[Collected data]
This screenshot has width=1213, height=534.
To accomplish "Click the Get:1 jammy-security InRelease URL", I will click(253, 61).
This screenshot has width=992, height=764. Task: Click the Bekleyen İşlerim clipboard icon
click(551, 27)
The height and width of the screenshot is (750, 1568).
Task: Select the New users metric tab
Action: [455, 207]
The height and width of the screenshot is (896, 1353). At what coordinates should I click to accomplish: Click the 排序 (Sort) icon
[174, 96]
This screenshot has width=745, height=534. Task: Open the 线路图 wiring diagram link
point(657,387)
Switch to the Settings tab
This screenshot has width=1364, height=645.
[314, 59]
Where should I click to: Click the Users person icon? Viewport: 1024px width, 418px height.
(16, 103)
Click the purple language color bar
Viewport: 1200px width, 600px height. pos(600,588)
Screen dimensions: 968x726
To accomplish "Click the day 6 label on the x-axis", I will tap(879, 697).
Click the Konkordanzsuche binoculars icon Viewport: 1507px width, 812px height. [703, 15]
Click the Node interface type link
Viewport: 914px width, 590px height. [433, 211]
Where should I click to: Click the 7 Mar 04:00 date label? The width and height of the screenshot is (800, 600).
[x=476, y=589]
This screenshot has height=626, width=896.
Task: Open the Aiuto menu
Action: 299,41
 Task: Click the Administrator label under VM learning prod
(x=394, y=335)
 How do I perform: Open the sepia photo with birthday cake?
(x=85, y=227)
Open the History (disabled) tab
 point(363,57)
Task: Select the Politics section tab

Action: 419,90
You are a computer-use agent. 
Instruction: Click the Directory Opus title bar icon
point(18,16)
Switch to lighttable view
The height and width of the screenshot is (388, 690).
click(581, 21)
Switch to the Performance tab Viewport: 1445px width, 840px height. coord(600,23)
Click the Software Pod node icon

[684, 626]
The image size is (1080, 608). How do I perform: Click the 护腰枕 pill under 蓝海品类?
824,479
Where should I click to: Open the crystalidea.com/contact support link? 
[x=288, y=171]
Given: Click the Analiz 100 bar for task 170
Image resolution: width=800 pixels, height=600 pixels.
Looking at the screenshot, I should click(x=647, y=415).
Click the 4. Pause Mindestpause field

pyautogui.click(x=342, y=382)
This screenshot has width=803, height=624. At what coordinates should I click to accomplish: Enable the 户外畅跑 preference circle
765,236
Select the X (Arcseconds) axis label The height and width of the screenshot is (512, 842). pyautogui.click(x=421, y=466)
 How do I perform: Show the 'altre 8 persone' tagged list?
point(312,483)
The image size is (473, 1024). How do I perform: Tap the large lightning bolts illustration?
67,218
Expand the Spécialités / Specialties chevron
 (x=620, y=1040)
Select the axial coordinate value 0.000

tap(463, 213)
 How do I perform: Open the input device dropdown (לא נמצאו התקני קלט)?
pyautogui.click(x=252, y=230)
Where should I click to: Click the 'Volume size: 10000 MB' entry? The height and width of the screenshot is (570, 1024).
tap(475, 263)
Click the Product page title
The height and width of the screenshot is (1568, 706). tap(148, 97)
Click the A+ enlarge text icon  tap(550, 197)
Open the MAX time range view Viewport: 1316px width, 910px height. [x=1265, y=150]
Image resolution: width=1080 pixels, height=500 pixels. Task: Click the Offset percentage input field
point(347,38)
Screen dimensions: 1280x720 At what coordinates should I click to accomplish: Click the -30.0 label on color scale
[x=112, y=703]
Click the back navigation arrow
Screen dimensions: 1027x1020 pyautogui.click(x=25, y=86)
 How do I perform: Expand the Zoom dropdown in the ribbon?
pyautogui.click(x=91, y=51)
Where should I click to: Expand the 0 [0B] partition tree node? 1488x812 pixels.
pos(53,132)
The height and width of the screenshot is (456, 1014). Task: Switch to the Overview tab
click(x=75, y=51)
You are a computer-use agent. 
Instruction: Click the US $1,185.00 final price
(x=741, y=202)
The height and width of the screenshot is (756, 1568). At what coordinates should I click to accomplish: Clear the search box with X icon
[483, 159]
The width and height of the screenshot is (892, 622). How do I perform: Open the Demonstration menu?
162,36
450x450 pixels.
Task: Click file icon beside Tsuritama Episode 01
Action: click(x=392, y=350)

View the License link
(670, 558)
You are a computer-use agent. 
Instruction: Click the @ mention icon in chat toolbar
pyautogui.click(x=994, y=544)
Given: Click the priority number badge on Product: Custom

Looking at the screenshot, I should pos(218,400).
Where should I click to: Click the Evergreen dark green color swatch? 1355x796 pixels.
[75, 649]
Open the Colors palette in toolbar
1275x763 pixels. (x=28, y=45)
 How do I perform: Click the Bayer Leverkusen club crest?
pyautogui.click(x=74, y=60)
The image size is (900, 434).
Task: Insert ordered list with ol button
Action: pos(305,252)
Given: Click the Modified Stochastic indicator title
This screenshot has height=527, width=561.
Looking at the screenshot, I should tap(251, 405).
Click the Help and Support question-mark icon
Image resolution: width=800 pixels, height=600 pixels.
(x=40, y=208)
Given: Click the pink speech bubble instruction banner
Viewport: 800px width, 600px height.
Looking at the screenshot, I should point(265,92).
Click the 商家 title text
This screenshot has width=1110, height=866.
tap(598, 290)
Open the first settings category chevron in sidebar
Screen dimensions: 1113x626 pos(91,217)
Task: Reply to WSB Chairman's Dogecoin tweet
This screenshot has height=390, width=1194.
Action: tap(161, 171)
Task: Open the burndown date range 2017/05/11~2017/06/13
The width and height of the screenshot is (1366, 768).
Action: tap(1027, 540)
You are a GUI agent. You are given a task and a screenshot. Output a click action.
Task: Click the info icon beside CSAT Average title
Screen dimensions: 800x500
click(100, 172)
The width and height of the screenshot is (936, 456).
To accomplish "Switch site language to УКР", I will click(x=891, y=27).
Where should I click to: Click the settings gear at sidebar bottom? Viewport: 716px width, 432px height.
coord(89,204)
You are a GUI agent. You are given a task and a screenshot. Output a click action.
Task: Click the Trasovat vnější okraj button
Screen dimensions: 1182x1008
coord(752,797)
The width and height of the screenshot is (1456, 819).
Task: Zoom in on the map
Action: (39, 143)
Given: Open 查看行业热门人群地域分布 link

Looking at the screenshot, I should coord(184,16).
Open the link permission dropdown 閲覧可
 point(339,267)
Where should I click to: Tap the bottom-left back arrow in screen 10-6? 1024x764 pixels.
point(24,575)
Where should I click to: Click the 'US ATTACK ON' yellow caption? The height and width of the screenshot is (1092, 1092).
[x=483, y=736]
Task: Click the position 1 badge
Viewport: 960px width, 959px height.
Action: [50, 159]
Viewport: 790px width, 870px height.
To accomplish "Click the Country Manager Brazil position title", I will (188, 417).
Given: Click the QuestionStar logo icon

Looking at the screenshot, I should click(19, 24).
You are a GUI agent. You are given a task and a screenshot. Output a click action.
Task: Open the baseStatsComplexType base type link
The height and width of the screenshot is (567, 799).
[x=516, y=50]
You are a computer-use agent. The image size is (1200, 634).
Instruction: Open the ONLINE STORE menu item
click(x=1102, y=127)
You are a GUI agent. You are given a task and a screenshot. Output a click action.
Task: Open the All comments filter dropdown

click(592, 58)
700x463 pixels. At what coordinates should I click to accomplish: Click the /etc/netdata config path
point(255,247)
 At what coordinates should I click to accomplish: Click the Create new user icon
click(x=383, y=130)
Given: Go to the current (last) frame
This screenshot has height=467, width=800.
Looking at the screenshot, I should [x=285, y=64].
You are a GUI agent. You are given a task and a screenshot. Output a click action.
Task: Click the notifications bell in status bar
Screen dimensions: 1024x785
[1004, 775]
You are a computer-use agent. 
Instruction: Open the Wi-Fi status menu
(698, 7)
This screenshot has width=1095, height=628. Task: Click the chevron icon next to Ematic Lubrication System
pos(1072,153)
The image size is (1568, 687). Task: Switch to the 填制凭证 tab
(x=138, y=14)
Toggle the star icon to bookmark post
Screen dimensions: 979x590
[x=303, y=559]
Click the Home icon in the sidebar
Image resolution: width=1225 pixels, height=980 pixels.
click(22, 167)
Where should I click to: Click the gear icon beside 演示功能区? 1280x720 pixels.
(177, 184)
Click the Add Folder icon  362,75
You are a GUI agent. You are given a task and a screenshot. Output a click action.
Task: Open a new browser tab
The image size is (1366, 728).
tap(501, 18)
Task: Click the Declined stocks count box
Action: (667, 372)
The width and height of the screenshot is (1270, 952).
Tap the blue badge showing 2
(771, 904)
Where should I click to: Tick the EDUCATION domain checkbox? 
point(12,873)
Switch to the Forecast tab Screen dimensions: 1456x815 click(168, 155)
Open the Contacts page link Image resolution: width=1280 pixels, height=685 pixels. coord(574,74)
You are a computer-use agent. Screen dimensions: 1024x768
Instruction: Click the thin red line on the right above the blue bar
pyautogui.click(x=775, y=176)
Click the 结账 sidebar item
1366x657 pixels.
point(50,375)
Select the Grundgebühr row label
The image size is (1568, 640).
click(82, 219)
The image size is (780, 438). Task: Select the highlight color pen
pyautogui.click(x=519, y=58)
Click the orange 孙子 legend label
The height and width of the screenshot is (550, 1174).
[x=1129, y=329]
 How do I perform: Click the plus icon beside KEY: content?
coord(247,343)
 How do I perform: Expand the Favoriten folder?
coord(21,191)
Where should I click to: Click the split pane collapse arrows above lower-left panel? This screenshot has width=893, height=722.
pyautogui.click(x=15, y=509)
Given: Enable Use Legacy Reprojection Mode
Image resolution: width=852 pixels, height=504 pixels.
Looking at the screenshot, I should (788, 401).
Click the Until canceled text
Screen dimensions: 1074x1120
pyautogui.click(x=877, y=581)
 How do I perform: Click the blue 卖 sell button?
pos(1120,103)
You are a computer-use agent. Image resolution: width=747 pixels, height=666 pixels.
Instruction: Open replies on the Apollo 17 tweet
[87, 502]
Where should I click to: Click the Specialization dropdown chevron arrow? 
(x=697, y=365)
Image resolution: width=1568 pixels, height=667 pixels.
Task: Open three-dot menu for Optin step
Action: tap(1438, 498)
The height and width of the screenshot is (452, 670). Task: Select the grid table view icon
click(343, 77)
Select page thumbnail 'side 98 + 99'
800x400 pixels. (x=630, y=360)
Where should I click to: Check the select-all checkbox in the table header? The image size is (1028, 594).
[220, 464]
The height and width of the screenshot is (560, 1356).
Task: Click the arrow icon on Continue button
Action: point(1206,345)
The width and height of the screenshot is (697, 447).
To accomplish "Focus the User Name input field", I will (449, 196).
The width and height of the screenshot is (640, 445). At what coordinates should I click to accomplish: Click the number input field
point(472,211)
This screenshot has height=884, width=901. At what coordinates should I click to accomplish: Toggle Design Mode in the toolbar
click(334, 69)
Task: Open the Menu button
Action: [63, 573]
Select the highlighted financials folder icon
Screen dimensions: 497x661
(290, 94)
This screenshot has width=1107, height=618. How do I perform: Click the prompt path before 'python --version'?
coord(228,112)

- _What needs to be done_
Return from the data every line that holds "position".

- _Written response_
Task: Click the position 1 badge
To accomplish "Click the Country Manager Brazil position title", I will (188, 417).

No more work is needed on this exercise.